Link Posted: 5/1/2008 1:56:47 PM EDT
[#46]

Quoted:
Plenty of individuals would be running around embarrased by a lack of excuses for their behavior.


+1  
Link Posted: 5/1/2008 2:00:21 PM EDT
[#47]

Quoted:

Quoted:
Plenty of individuals would be running around embarrased by a lack of excuses for their behavior.


+1  


+1000
Link Posted: 5/1/2008 2:01:06 PM EDT
[#48]
Labor in the Caribbean was slave labor, too.  There simply wasn't a large enough supply of free labor until the European population explosion of the Industrial Revolution.  In theory, there were lots of Chinese and Indians, but in practice, large scale transportation to the western hemisphere from either was prohibitively difficult until the 19th century - too much open ocean to cross - meaning that the southern colonies, the Carribean colonies, and Brazil don't become successful, profitably enterprises until 2 centuries after they actually did.  Even Potosi, high in the Andes, depended on African slave labor.  America would still have been great for furs, timber and naval stores, fish, and whaling, but cotton, sugar, and tobacco would just have had to wait.  
Link Posted: 5/1/2008 2:13:20 PM EDT
[#49]

Quoted:

Quoted:

Quoted:
Plenty of individuals would be running around embarrased by a lack of excuses for their behavior.


+1  


+1000


Additionally; Jesse Jackson, Al Sharpton, and the good Rev.
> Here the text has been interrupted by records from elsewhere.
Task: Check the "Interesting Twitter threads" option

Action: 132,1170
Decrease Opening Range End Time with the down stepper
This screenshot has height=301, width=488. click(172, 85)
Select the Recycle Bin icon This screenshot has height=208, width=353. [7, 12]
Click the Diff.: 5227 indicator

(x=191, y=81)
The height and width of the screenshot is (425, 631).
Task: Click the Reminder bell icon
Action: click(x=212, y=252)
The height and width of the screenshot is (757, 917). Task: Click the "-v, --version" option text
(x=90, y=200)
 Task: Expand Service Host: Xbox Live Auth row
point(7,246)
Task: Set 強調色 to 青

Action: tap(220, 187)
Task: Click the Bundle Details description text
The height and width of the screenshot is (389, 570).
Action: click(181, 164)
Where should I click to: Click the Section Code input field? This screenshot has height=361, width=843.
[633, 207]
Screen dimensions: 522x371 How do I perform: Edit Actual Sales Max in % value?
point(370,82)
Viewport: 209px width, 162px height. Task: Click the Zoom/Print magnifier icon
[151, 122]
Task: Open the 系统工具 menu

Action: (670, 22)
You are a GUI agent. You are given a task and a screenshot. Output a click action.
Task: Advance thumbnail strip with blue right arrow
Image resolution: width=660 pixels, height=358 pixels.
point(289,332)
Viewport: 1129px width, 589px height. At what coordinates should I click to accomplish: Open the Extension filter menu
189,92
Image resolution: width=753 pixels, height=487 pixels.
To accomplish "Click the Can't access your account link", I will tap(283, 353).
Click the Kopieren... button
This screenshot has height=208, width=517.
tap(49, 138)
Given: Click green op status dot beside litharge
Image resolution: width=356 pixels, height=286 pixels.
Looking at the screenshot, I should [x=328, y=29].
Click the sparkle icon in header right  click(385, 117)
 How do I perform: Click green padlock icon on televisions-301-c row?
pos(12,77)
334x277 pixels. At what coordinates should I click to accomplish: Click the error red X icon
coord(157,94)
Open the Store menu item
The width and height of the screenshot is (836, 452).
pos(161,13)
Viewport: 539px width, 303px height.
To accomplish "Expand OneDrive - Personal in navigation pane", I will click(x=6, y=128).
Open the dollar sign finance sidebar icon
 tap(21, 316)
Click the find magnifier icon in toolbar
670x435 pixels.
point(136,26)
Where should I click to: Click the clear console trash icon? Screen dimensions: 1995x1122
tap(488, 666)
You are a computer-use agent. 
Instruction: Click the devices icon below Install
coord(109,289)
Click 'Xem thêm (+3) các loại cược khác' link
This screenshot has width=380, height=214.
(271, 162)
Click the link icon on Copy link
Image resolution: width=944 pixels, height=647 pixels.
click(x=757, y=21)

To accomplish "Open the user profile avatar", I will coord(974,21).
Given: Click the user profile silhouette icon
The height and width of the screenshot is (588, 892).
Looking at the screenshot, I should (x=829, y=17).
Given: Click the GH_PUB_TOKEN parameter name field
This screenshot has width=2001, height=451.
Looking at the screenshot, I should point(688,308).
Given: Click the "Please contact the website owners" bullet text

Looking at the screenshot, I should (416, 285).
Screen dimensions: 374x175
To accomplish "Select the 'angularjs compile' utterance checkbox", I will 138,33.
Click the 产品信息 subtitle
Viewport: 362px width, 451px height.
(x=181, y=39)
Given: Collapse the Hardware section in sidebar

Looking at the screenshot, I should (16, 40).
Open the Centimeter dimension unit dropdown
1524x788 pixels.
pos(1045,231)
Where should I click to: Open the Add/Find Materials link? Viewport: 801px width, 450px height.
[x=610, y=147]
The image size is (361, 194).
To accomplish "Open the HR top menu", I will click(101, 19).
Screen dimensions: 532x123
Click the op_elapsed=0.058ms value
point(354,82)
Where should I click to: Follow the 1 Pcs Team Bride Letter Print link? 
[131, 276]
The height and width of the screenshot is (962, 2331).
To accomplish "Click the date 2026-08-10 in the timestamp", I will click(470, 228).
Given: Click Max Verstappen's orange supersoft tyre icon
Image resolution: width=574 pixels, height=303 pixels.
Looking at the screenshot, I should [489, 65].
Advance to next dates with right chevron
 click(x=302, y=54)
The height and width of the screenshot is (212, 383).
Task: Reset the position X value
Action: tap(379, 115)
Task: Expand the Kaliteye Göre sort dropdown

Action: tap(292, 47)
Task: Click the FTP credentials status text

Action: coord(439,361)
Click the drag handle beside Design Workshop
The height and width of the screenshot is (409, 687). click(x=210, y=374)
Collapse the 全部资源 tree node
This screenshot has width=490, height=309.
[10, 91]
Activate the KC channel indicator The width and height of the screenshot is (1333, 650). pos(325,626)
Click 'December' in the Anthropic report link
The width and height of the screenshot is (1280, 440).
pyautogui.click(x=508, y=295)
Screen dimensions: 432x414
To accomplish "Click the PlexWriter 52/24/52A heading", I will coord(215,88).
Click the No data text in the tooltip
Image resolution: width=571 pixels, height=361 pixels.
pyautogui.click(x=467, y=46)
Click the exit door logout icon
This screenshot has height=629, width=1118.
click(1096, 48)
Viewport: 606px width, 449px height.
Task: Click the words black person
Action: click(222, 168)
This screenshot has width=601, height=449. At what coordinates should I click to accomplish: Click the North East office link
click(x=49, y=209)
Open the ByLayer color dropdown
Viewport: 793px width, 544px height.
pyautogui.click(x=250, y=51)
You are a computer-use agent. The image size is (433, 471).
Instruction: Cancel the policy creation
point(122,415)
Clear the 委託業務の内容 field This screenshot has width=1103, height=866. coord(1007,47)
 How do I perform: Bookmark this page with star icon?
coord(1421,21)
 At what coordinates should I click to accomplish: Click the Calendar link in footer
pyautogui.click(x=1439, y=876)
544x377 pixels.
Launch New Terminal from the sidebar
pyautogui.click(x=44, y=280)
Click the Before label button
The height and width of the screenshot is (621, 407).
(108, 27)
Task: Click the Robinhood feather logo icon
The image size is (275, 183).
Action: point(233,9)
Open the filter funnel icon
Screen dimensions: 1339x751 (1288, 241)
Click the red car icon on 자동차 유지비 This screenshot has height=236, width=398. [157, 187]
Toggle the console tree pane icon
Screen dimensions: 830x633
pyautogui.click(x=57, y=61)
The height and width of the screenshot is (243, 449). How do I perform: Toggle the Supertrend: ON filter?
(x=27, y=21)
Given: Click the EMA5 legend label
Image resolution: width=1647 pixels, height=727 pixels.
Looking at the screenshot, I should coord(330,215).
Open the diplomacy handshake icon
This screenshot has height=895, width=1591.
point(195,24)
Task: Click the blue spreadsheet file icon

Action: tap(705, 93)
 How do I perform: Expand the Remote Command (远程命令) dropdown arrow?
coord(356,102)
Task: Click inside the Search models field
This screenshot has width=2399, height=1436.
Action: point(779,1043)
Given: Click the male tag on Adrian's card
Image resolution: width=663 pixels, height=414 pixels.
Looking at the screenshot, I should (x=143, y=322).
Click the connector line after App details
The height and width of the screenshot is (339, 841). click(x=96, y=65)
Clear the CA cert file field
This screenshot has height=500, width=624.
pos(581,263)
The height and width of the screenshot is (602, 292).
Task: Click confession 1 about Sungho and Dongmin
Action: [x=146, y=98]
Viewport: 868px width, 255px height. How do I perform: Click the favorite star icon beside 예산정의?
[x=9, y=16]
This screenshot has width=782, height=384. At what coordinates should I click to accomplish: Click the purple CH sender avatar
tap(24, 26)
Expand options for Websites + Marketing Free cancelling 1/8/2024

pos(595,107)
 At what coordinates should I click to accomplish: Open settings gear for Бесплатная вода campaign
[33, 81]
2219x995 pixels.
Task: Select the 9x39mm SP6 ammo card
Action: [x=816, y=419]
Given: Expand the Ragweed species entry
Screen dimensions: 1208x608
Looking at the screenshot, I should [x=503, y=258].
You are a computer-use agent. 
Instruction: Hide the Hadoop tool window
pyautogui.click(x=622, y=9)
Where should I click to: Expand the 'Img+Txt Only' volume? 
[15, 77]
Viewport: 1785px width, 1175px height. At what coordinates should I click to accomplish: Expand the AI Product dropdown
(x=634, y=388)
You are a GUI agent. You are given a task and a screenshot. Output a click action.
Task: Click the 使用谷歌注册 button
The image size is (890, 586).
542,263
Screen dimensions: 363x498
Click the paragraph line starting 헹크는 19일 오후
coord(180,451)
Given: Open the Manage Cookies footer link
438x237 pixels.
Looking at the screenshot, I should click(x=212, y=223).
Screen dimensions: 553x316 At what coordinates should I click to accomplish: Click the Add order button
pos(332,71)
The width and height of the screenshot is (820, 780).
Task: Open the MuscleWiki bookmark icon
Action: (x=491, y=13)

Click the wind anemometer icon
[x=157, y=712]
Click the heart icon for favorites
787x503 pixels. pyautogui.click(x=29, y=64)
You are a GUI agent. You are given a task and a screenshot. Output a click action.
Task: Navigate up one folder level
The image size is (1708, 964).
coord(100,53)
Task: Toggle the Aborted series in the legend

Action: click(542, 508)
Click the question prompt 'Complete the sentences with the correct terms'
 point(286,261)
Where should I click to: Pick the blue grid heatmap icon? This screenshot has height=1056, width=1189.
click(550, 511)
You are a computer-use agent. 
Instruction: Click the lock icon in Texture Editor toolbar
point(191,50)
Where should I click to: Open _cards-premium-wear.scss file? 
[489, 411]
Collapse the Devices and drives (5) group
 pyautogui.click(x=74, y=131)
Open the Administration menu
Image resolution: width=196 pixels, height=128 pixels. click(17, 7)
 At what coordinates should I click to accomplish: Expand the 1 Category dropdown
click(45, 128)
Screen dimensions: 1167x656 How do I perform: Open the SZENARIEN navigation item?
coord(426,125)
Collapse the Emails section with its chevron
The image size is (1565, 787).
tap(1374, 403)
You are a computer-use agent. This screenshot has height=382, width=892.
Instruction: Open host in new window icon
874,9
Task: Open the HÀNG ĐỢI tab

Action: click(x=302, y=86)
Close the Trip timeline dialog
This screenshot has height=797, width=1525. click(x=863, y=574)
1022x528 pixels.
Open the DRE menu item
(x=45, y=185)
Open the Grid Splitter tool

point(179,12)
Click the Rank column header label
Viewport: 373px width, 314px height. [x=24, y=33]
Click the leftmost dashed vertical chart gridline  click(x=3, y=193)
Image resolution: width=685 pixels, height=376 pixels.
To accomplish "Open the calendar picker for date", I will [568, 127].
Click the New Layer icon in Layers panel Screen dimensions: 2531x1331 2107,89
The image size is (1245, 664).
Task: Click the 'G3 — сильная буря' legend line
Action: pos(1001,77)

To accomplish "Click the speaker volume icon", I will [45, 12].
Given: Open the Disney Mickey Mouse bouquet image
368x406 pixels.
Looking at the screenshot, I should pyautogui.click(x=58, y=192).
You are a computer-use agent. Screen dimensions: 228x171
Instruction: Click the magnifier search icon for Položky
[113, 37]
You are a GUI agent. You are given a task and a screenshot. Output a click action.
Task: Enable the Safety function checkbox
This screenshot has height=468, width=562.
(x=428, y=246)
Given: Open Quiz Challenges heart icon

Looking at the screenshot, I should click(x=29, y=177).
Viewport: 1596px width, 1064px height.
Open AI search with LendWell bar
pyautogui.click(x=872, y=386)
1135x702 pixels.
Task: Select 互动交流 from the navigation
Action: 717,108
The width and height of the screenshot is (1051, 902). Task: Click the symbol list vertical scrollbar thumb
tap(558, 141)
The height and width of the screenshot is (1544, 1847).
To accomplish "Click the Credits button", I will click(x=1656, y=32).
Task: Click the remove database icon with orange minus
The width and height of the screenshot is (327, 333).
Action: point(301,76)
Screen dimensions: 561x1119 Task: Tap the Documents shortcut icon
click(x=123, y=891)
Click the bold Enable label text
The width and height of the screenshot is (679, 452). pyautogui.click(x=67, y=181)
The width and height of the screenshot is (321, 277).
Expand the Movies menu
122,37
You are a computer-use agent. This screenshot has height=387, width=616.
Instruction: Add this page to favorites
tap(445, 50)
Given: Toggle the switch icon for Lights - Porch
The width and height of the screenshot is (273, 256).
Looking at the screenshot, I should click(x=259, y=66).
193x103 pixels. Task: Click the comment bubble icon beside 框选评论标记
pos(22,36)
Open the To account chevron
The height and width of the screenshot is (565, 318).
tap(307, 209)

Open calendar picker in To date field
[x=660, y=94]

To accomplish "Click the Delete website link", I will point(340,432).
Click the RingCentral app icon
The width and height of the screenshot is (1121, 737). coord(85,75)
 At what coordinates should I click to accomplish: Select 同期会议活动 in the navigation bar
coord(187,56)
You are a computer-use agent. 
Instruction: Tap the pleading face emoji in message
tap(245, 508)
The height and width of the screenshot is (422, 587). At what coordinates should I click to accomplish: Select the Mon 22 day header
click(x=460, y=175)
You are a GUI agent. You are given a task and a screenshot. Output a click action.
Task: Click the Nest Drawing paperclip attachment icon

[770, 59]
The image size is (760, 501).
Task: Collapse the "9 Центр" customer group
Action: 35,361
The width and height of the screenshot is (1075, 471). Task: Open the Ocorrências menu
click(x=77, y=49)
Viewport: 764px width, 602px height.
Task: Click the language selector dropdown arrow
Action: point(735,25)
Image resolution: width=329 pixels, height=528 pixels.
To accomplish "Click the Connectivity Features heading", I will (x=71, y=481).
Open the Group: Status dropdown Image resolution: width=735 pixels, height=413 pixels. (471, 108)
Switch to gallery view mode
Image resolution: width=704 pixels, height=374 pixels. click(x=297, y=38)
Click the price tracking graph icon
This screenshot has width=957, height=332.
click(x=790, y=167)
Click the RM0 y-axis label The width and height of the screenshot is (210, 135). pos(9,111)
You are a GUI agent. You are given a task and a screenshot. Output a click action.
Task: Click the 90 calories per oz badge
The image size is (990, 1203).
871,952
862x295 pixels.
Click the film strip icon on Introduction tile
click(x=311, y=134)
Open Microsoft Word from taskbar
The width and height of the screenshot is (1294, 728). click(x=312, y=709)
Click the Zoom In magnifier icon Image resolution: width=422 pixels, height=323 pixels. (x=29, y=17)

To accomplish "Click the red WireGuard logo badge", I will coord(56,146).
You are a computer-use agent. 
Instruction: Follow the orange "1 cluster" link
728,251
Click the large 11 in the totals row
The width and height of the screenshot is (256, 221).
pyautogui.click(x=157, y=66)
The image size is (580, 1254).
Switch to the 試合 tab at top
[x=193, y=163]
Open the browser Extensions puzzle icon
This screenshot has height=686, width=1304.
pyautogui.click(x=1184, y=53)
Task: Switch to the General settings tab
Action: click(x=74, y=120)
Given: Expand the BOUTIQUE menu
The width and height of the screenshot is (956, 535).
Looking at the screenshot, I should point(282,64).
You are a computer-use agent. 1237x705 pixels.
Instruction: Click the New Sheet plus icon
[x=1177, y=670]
Wright would likely be working as telemarketers.

Barak Obama would have probably found employment in an exclusive womens shoe store, or perhaps at Bonwit Tellers in Manhattan.

Condaleeza Rice, Clarence Thomas and others would have become the great Americans they are regardless.
Link Posted: 5/1/2008 2:20:19 PM EDT
[#50]
height=8
Quoted:
Blame Eli Whitney,

w/o the cotton gin slavery would've died out.

of course we would also have to go to a skilled gunsmith anytime you need a part for a gun


The cotton gin was developed during the Civil War.  Lots of inventions occur during war time.  Slavery was on it's way out anyway because people knew it was wrong for years.  It was only a matter of time.  Most plantations were small operations and the slaves and slave owners worked side by side.